Данные о целях для нажатия

......

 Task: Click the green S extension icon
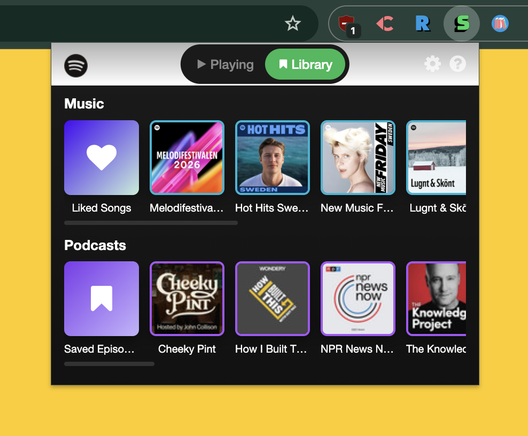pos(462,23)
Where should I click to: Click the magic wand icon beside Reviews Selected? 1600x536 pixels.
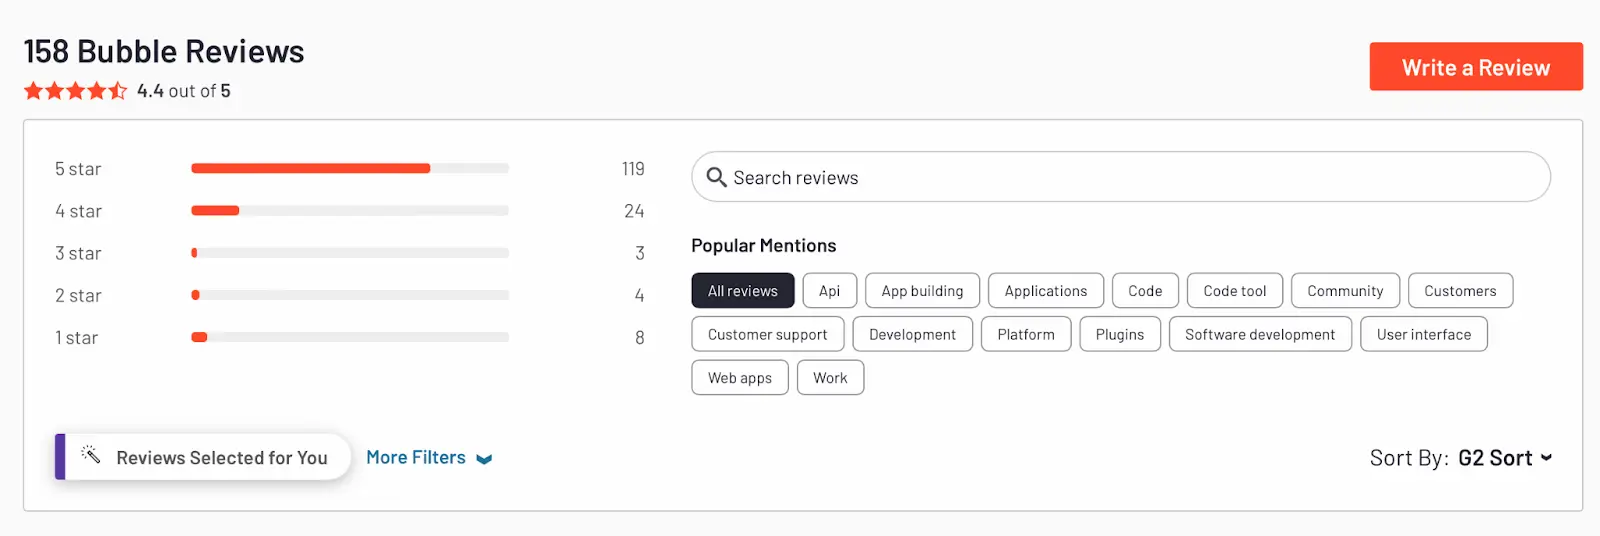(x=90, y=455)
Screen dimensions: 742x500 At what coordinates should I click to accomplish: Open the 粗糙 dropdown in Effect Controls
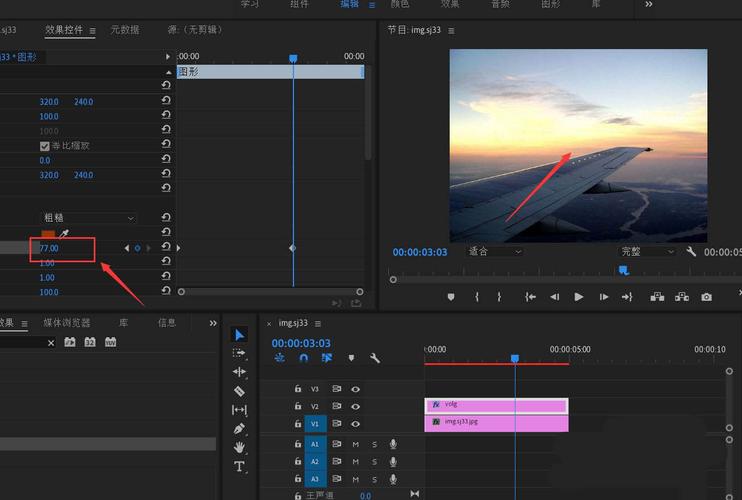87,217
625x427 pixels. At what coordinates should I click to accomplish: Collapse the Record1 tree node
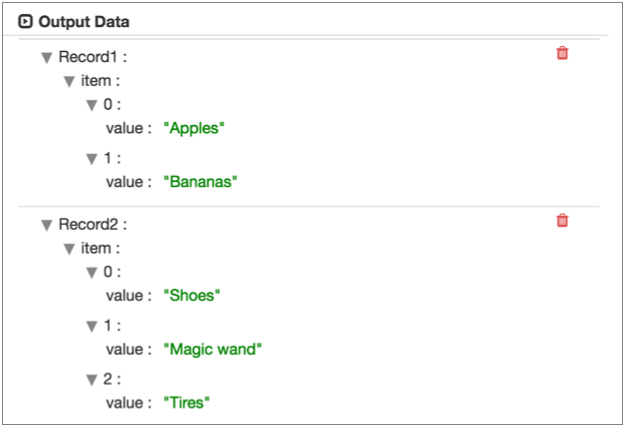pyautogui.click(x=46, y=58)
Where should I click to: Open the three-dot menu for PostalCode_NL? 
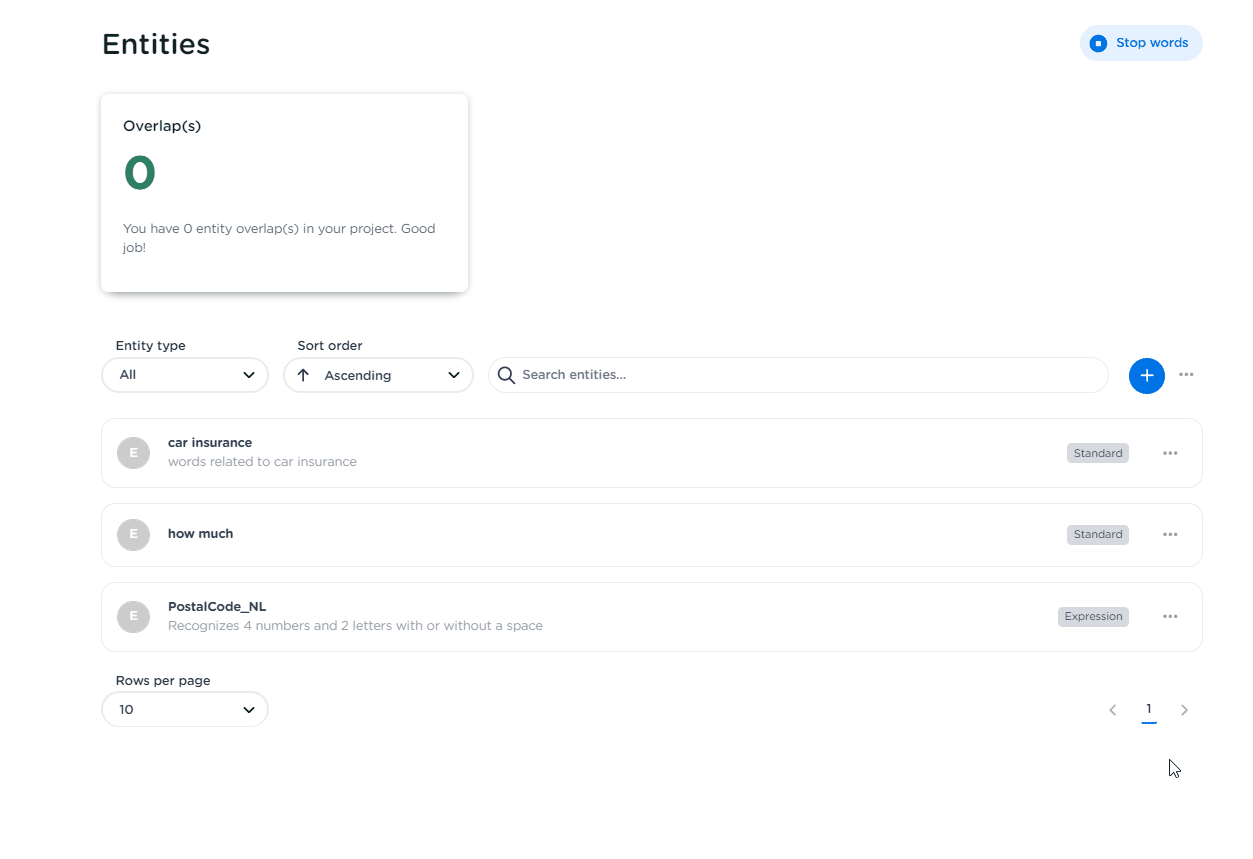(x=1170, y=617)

......

▶ **УСЛОВИЕ ЗАДАНИЯ**
Сдвиньте на 140 все координаты в ответах списка выше и перепишите весь список построчно вместе со всеми формулировками, прибавив 140 к каждому числу в ответах. Размеры экрана и прочие числа вне ответов оставьте без изменений, а картинки в ответ не включайте.

▶ **ПОЛНЫЙ ОТВЕТ**
 Task: Click the green S extension icon
pos(602,163)
Where should I click to: Click the magic wand icon beside Reviews Selected? 1600x536 pixels.
(x=230, y=595)
Screen dimensions: 742x500 At what coordinates should I click to accomplish: Open the 粗糙 dropdown in Effect Controls
227,357
625x427 pixels. At what coordinates should I click to accomplish: Collapse the Record1 tree node
pyautogui.click(x=186, y=198)
Where should I click to: Open the three-dot menu for PostalCode_NL? 
(x=1310, y=757)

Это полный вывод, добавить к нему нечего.